[Start of section]

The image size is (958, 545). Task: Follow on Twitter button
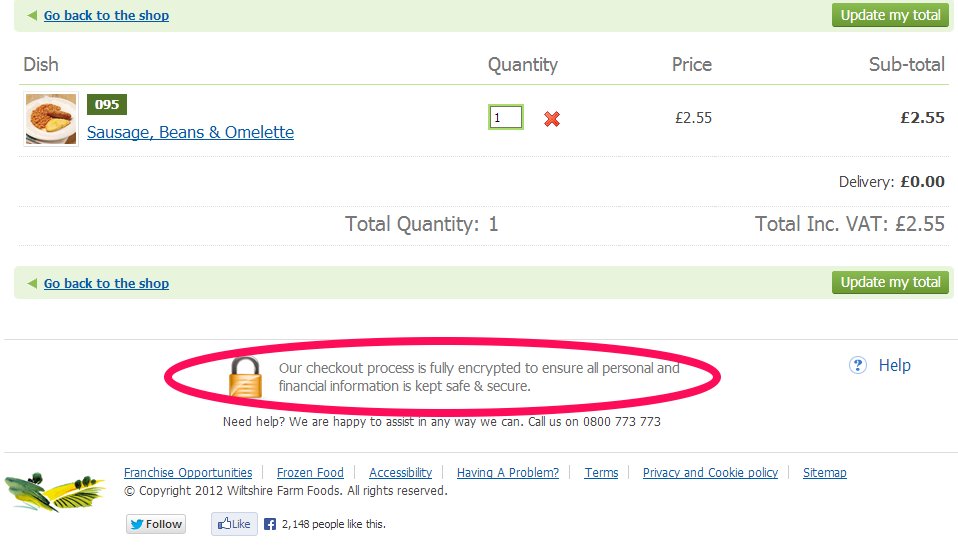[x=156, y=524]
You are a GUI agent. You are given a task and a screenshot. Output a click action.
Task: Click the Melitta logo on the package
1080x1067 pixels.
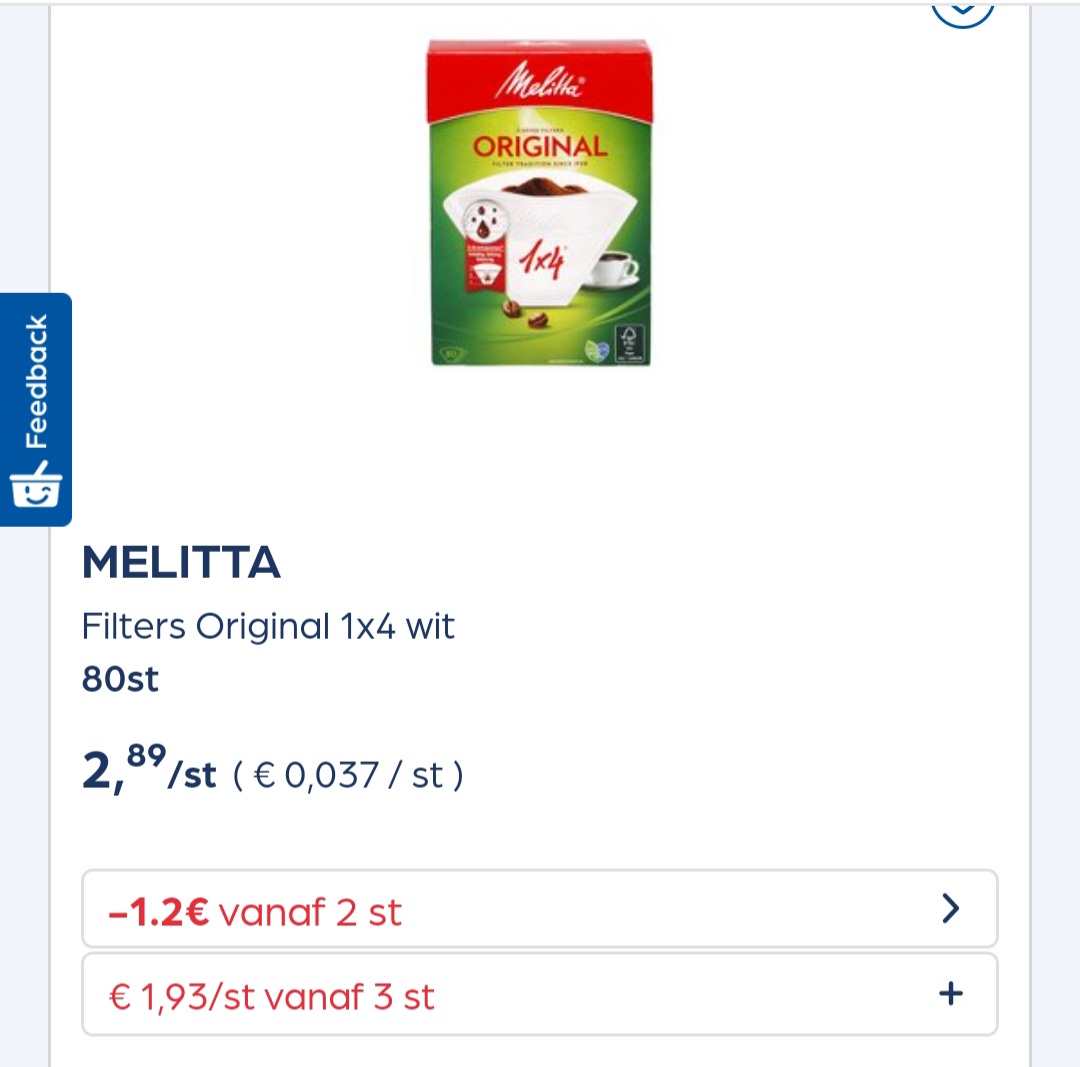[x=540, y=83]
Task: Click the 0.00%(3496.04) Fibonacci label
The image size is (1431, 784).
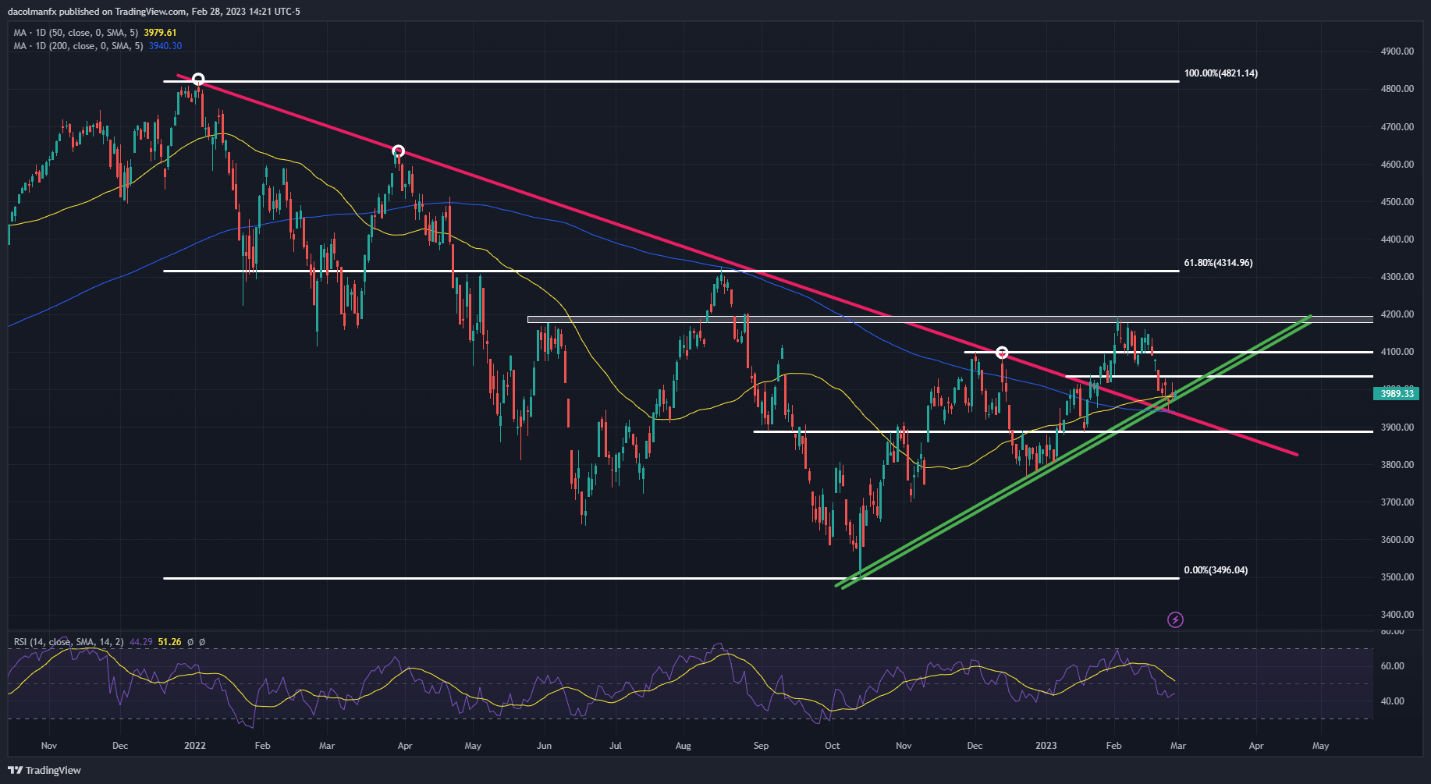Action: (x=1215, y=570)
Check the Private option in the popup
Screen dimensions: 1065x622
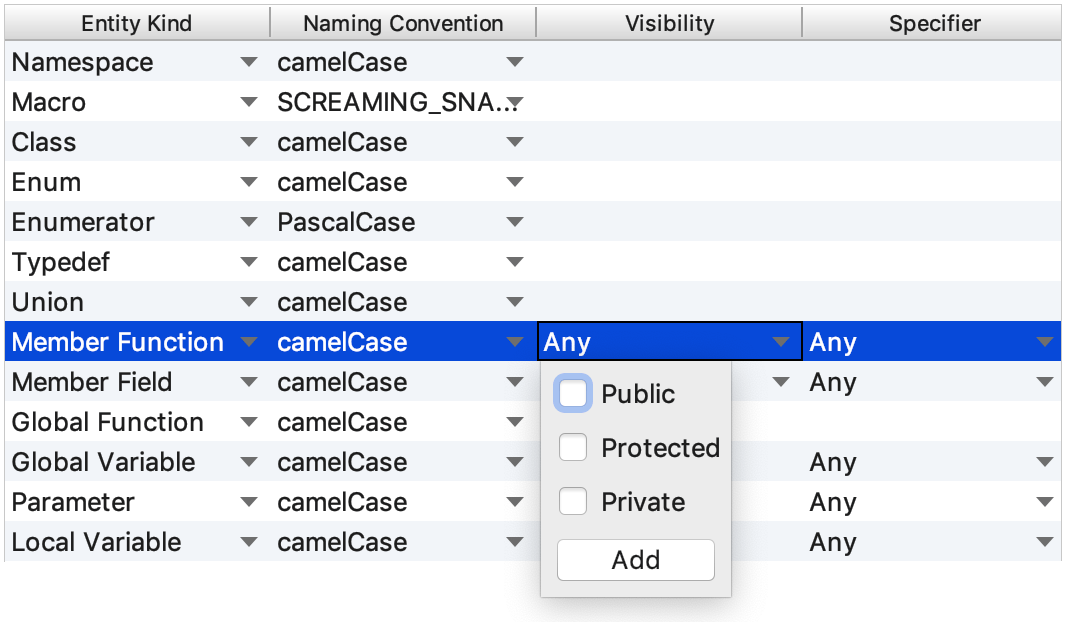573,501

[End of section]

### [Task prompt]
Since the pictures are not wanted, repeat only the rest of the material, exactly as given.

### [Exercise answer]
The image size is (958, 545). Task: Follow on Twitter button
[x=156, y=524]
You are a GUI agent. You are given a task and a screenshot. Output a click action.
Task: Click the Melitta logo on the package
1080x1067 pixels.
[x=540, y=83]
Task: Click the 0.00%(3496.04) Fibonacci label
The image size is (1431, 784).
Action: (x=1215, y=570)
Check the Private option in the popup
Screen dimensions: 1065x622
573,501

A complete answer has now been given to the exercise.